Visual learning curve analysis

Fingers_1 %>% 
  filter(RT < 30) %>% 
  ggplot(aes(x = trial,
             y = RT)) +
  #geom_point() +
  geom_smooth(se = F) +
  facet_wrap(~Part, scales = "free_y")
## `geom_smooth()` using method = 'loess' and formula 'y ~ x'

Fingers_1 %>% 
  filter(RT < 30) %>% 
  ggplot(aes(x = trial,
             y = RT,
             group = Part)) +
  facet_grid(~Block) +
  geom_smooth(se = F)
## `geom_smooth()` using method = 'loess' and formula 'y ~ x'

Fingers_1 %>% 
  filter(RT < 30) %>% 
  ggplot(aes(x = trial,
             y = RT,
             group = Part)) +
  geom_smooth(se = F)
## `geom_smooth()` using method = 'loess' and formula 'y ~ x'

Non-linear multi-level regression

Three-parametric exponential learning curve in ARY parametrization:

  1. Amplitude: possible amount of learning
  2. Rate: how fast a person learns
  3. asYmptote
F_ary <- formula(RT ~ asym + ampl * exp(-rate * trial))

Random effects. Here we assume that sequences are exchangeable and take enough with a participant-level model. If the sequences differ, e.g. containing different movements, we would need sequence-level random effects, too (1|)

F_ary_ef_1 <- list(formula(ampl ~ 1|Part),
                   formula(rate ~ 1|Part),
                   formula(asym ~ 1|Part))

Weakly informative priors

F_ary_prior <- c(set_prior("normal(5, 100)", nlpar = "ampl", lb = 0),
                 set_prior("normal(.5, 3)", nlpar = "rate", lb = 0),
                 set_prior("normal(3, 20)", nlpar = "asym", lb = 0))

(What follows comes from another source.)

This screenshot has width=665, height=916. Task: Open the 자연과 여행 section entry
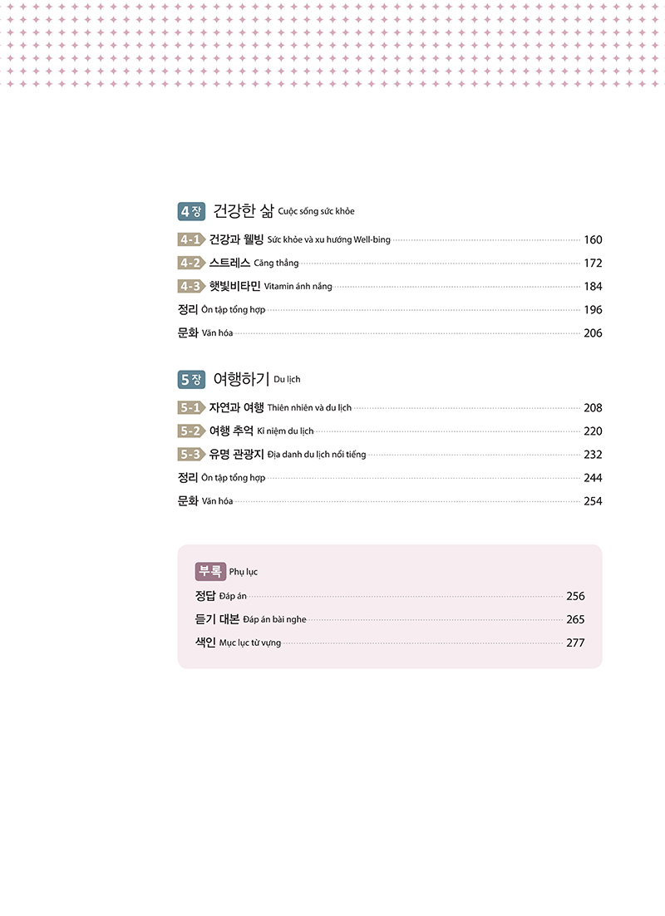237,407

Running the model. The Exgaussian error distribution is suited for reaction times (which are not Normally distributed).

M_1 <- 
  Fingers_1 %>% 
  brm(bf(F_ary,
         flist = F_ary_ef_1,
         nl = T), 
      prior = F_ary_prior,
      family = "exgaussian",
      data = .,
      iter = 10000, 
      warmup = 8000)

P_1 <- posterior(M_1)
PP_1 <- post_pred(M_1, thin = 10)
  
save(M_1, P_1, PP_1, Fingers, Fingers_1, file = "Fingers.Rda")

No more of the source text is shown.